Background:  Wnt-β-catenin signaling pathway is involved in the regulation of bone mineral density (BMD). Secreted frizzled-related protein (sFRP) 4 that antagonize Wnt signals may modulate Wnt-β-catenin signaling pathway in the bone. Therefore, we analyzed expression of sFRP4 mRNA in primary osteoblasts and the association of a single nucleotide polymorphism (SNP) in the sFRP4 gene with BMD.

Methods:  Expression levels of sFRP4 mRNA were analyzed during the culture course of rat primary osteoblasts. Association of a SNP in the sFRP4 gene at Arg262 (CGC to CGT) with BMD was examined in 372 healthy post-menopausal Japanese women.

Results:  sFRP4 mRNA was detected and increased during the differentiation of rat primary osteoblasts.

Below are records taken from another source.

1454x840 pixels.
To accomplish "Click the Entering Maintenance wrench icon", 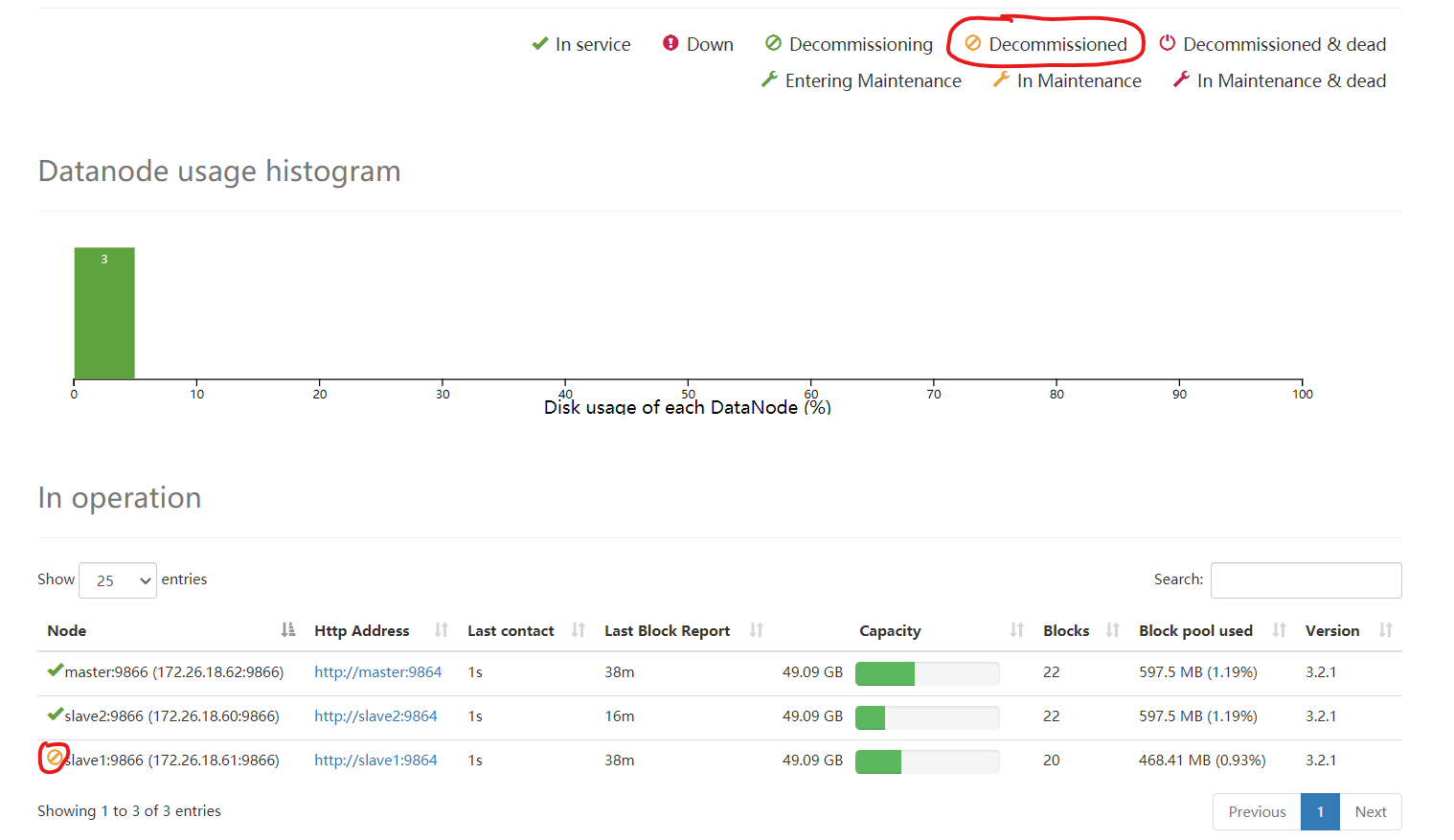I will [769, 79].
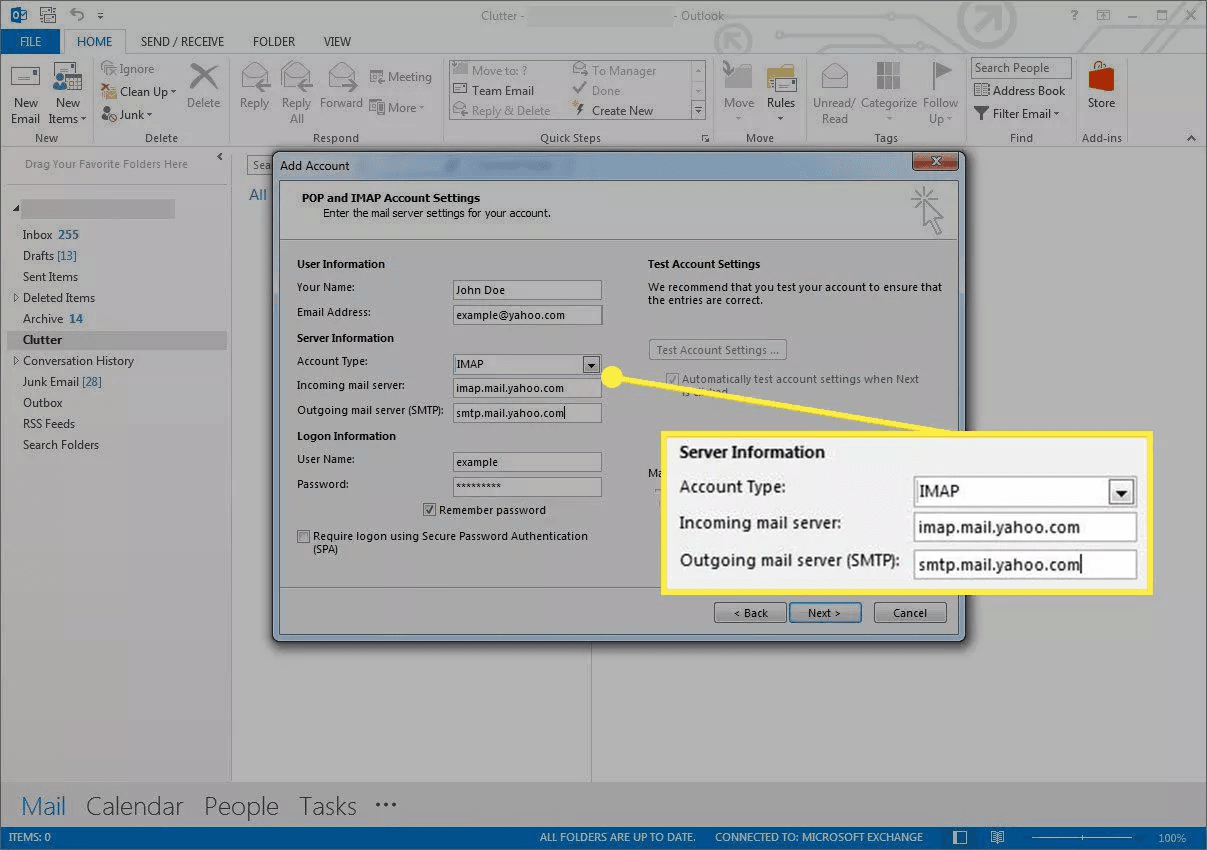Click the Cancel button in dialog

click(910, 613)
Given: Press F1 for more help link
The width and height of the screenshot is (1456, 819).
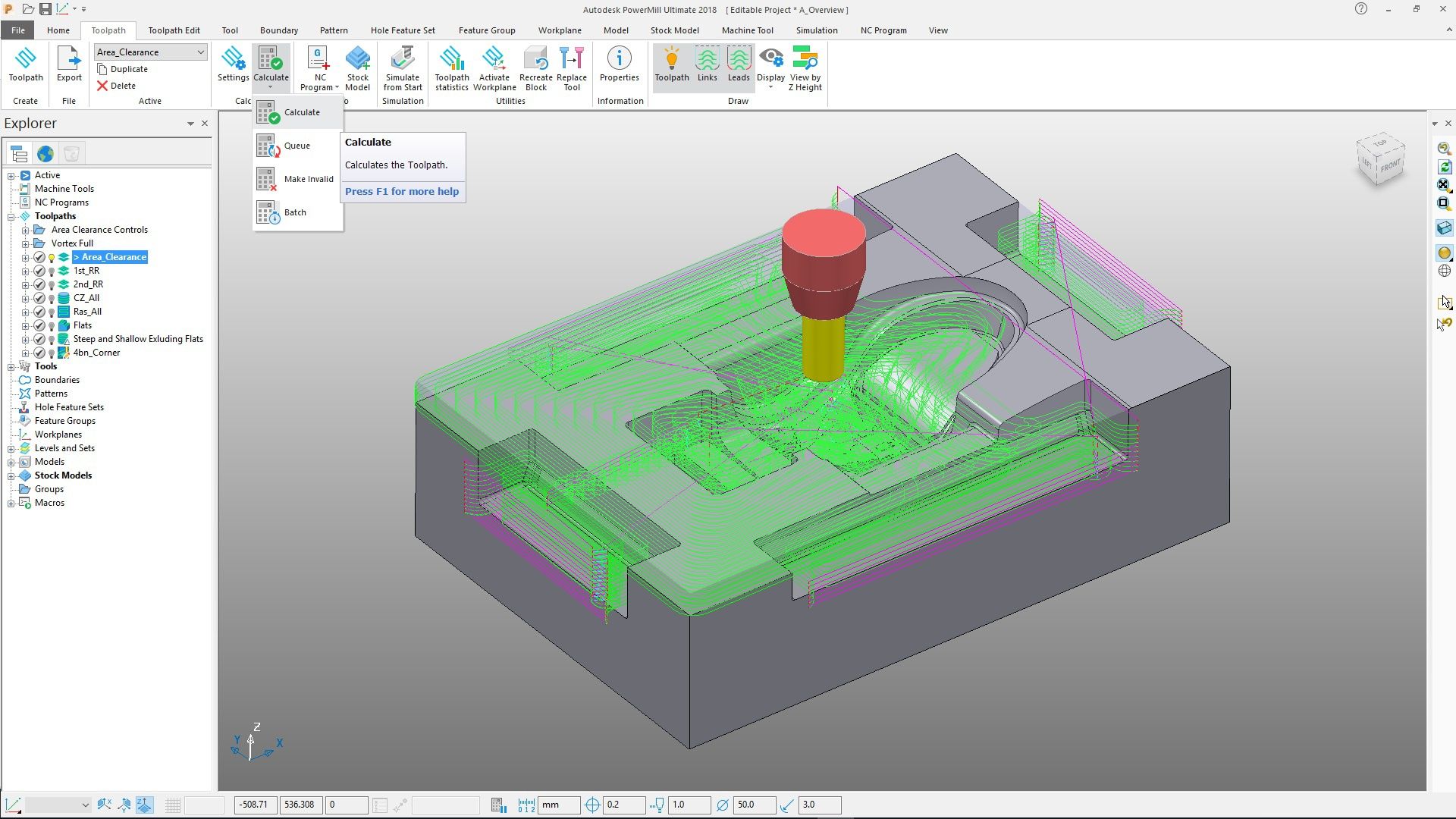Looking at the screenshot, I should point(402,191).
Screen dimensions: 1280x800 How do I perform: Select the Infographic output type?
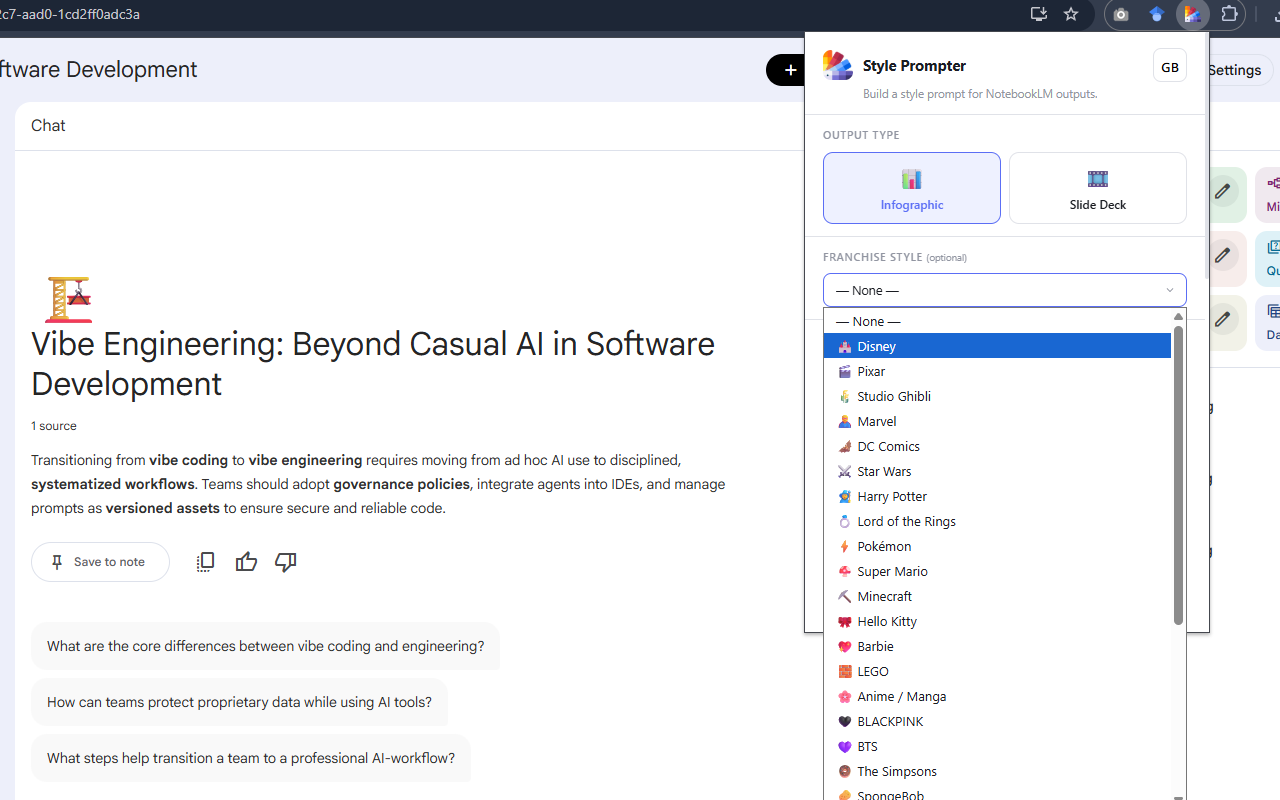point(911,188)
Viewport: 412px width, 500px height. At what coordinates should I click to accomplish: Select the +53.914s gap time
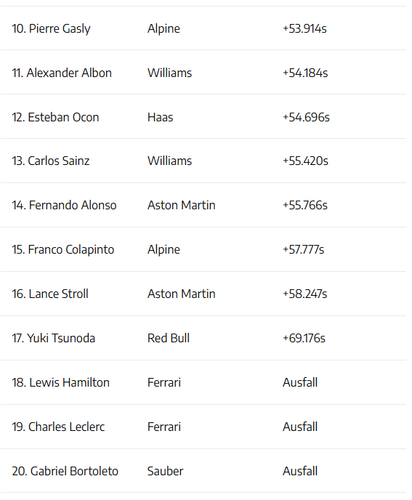(x=305, y=29)
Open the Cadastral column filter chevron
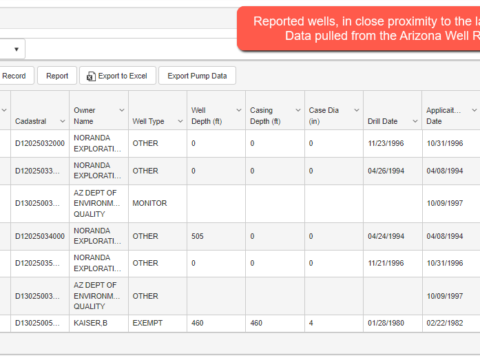The width and height of the screenshot is (480, 360). coord(62,121)
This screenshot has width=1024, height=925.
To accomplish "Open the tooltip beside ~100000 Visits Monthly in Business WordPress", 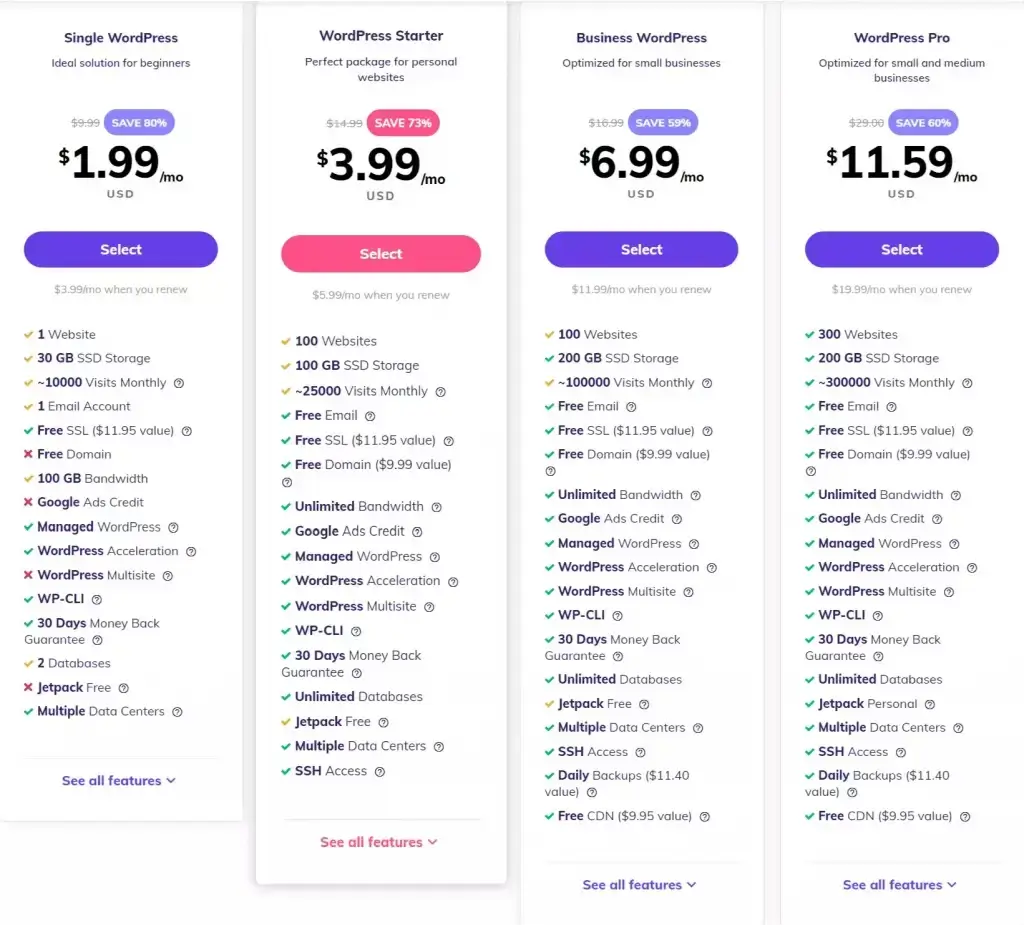I will (x=708, y=382).
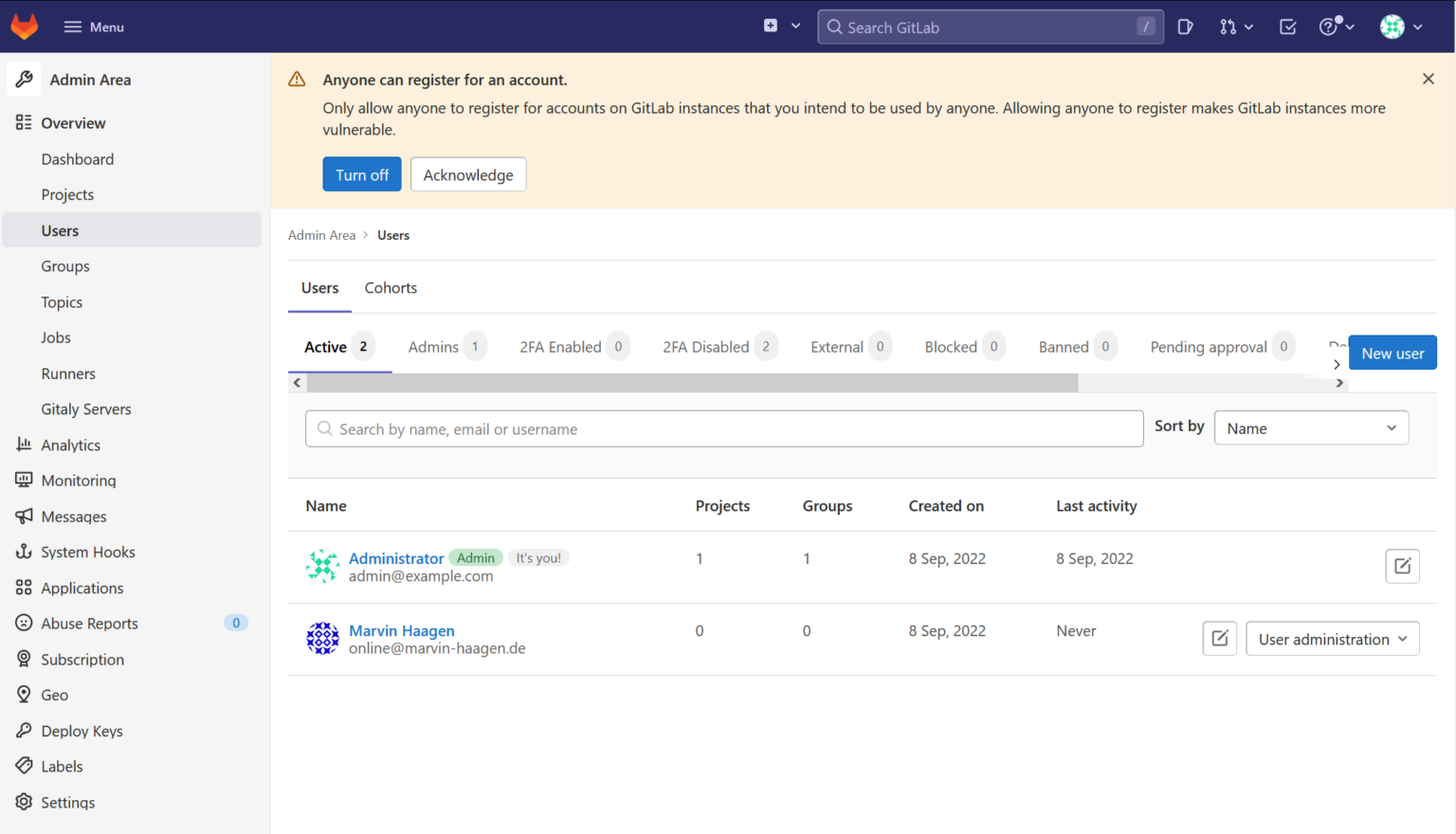Open the GitLab home page via fox logo
The image size is (1456, 834).
click(x=23, y=26)

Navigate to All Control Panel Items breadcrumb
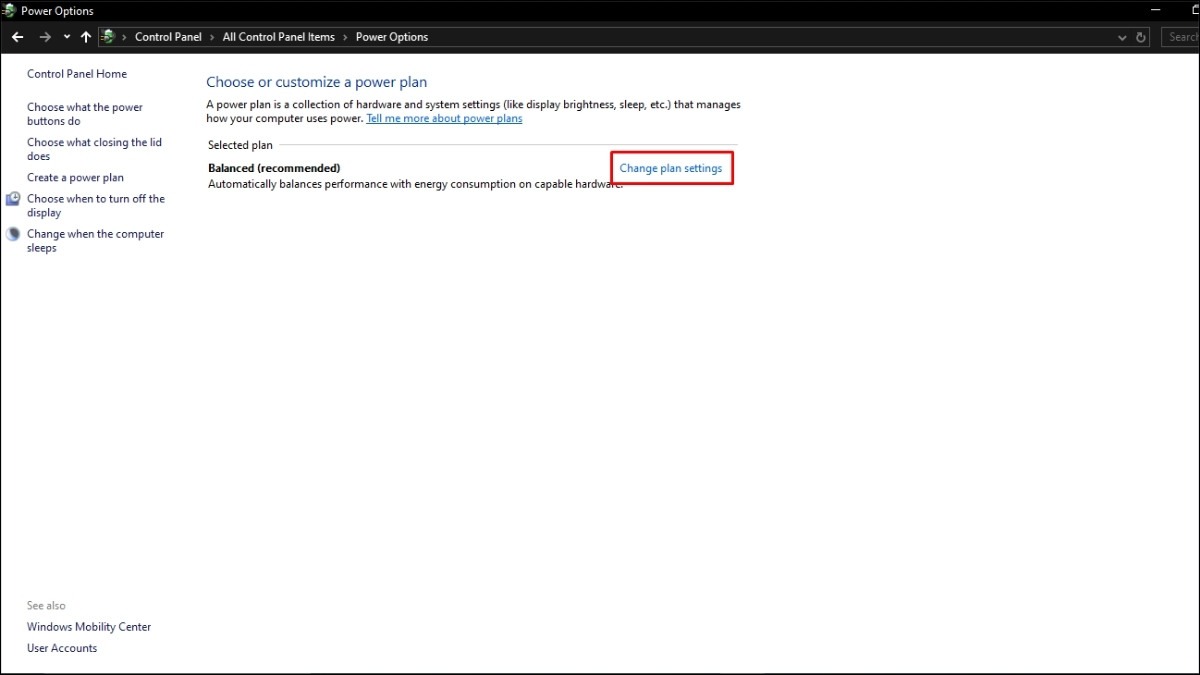[x=278, y=37]
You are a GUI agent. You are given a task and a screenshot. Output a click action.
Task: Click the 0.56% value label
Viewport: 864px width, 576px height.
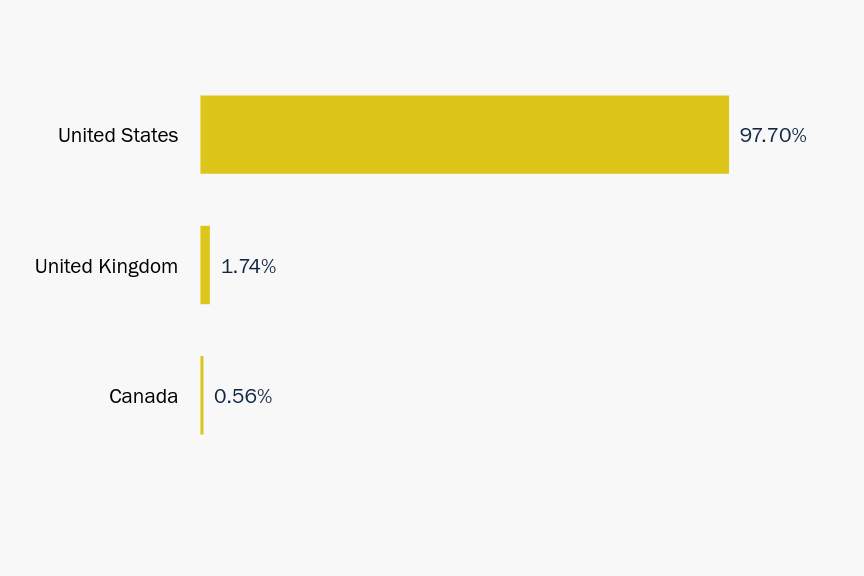click(x=243, y=396)
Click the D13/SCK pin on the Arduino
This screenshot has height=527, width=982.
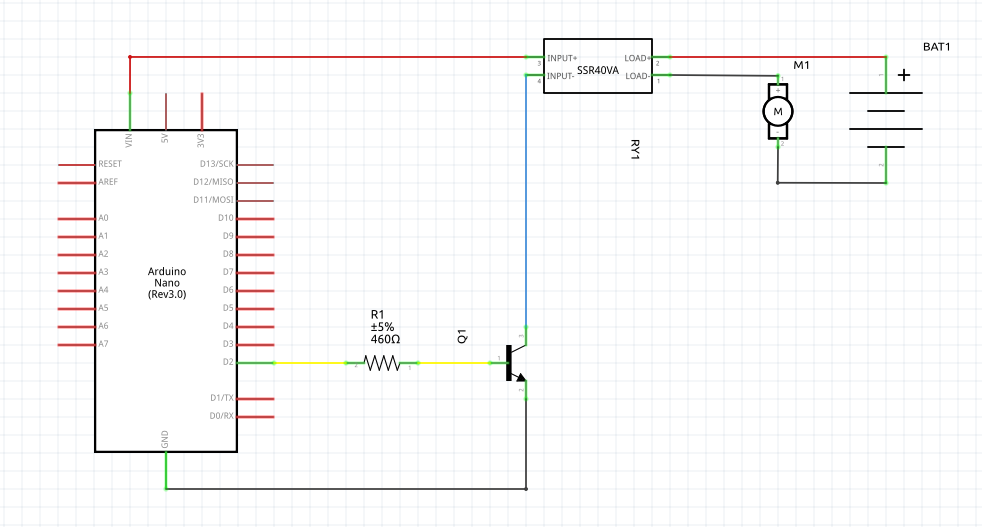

As an association study of the SNP in the sFRP4 gene, the subjects without the T allele (CC; n = 129) had significantly higher lumbar BMD than the subjects bearing at least one T allele (TT + CT; n = 243) (Z score; 0.054 versus−0.324; P = 0.0188).

Conclusion:  sFRP4 mRNA was expressed and regulated in primary osteoblasts. A genetic variation at the sFRP4 gene locus is associated with BMD, suggesting an involvement of sFRP4 gene in the bone metabolism.